Por outro lado, também não gera dúvidas que os RR, embora entidades privadas, agiram ao abrigo de um contrato de empreitada na construção de um troço de uma auto-estrada, portanto de concessão de obra pública, praticando actos de gestão pública.

Deste modo, qualificando-se a acção como de responsabilidade civil extracontratual, e considerando que os RR actuaram exclusivamente no âmbito de poderes e prorrogativas de direito público, na execução de uma obra pública, actuando em representação do Estado, em virtude do respectivo contrato de concessão, inexistem dúvidas que estamos perante actos de gestão pública [que por definição genérica, correspondem aos actos que se compreendem no exercício de um poder público, integrando eles mesmos a realização de uma função pública da pessoa colectiva, independentemente de envolverem ou não o exercício de meios de coacção e independentemente ainda das regras técnicas ou de outra natureza, que na prática dos actos devam ser observadas].

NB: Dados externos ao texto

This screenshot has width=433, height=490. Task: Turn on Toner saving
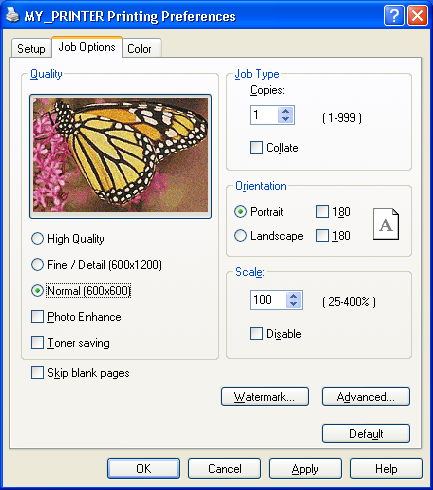point(37,343)
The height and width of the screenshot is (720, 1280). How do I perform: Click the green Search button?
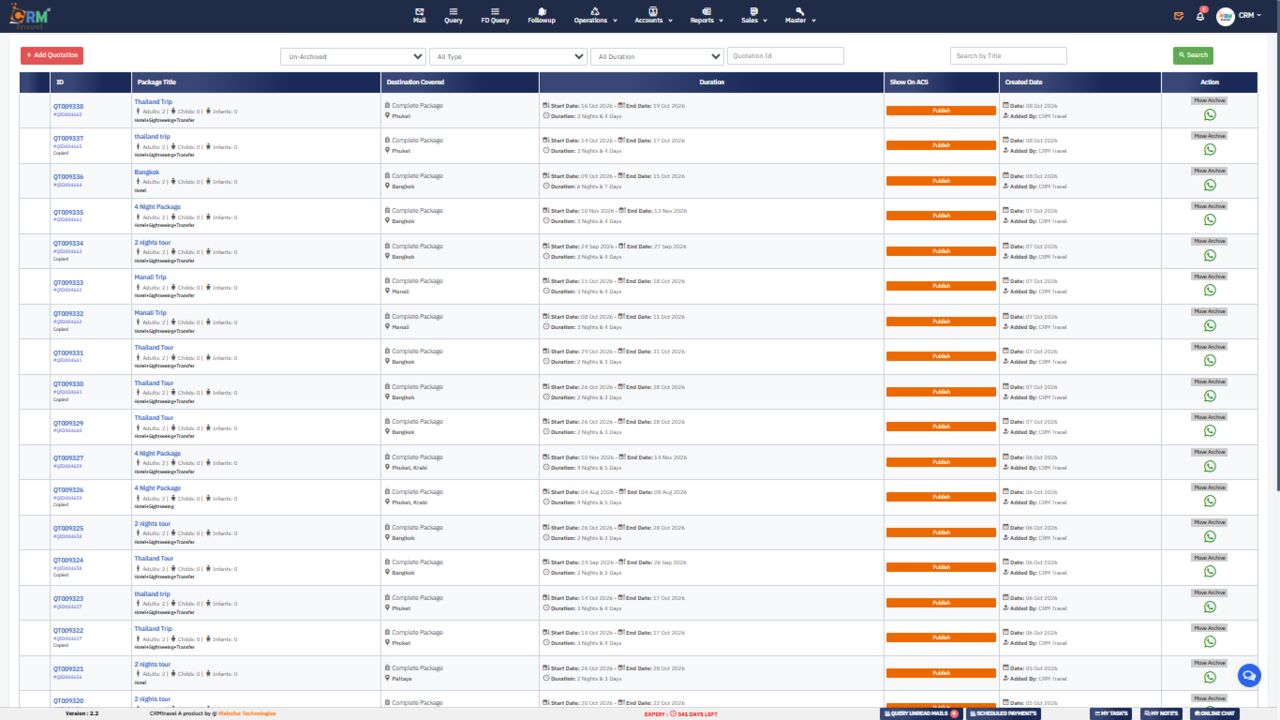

Ora, dispondo o artº 4º do ETAF, na redacção à data aplicável, [nº 1, al. i)] que compete aos tribunais da jurisdição administrativa e fiscal a apreciação de litígios que tenham por objecto, nomeadamente, a responsabilidade civil extra contratual dos sujeitos privados aos quais seja aplicável o regime específico da responsabilidade do Estado e demais pessoas colectivas de direito publico, dúvidas não restam quanto à competência da jurisdição administrativa para dirimir o presente litígio.

Acresce que, actualmente, para delimitar a competência material dos tribunais administrativos em matéria de responsabilidade civil extracontratual, há que ter presente a Lei nº 67/2007 de 31 de Dezembro sobre o regime da Responsabilidade Civil Extracontratual do Estado e demais Entidades Públicas.

Neste diploma, a respeito do âmbito de aplicação do referido regime preceitua o art. 1º, nº 5, o seguinte: As disposições que, na presente lei, regulam a responsabilidade das pessoas colectivas de direito público, bem como dos titulares dos seus órgãos, funcionários e agentes, por danos decorrentes do exercício da função administrativa, são também aplicáveis à responsabilidade civil de pessoas colectivas de direito privado e respectivos trabalhadores, titulares de órgãos sociais, representantes legais ou auxiliares, por acções ou omissões que adoptem no exercício de prerrogativas de poder público ou que sejam regulados por disposições ou princípios de direito administrativo.”

Na prática, e tal como se tem vindo a entender, o nº 5 do art. 1º da Lei nº 67/2007 concretiza o princípio previsto no art. 4º, nº 1, alínea i) do ETAF, de que compete aos tribunais administrativos apreciar as questões atinentes à responsabilidade civil extracontratual dos sujeitos privados aos quais seja aplicável o regime específico da responsabilidade do Estado e demais pessoas colectivas de direito público.

3. Pelo exposto, julga-se que a competência para a acção cabe aos tribunais administrativos.

Sem custas.

Lisboa, 20 de Outubro de 2016. – Maria do Céu Dias Rosa das Neves (relatora) – João Moreira Camilo – Maria Benedita Malaquias Pires Urbano – Gabriel Martim dos Anjos Catarino – José Adriano Machado Souto de Moura – Ana Paula Soares Leite Martins Portela.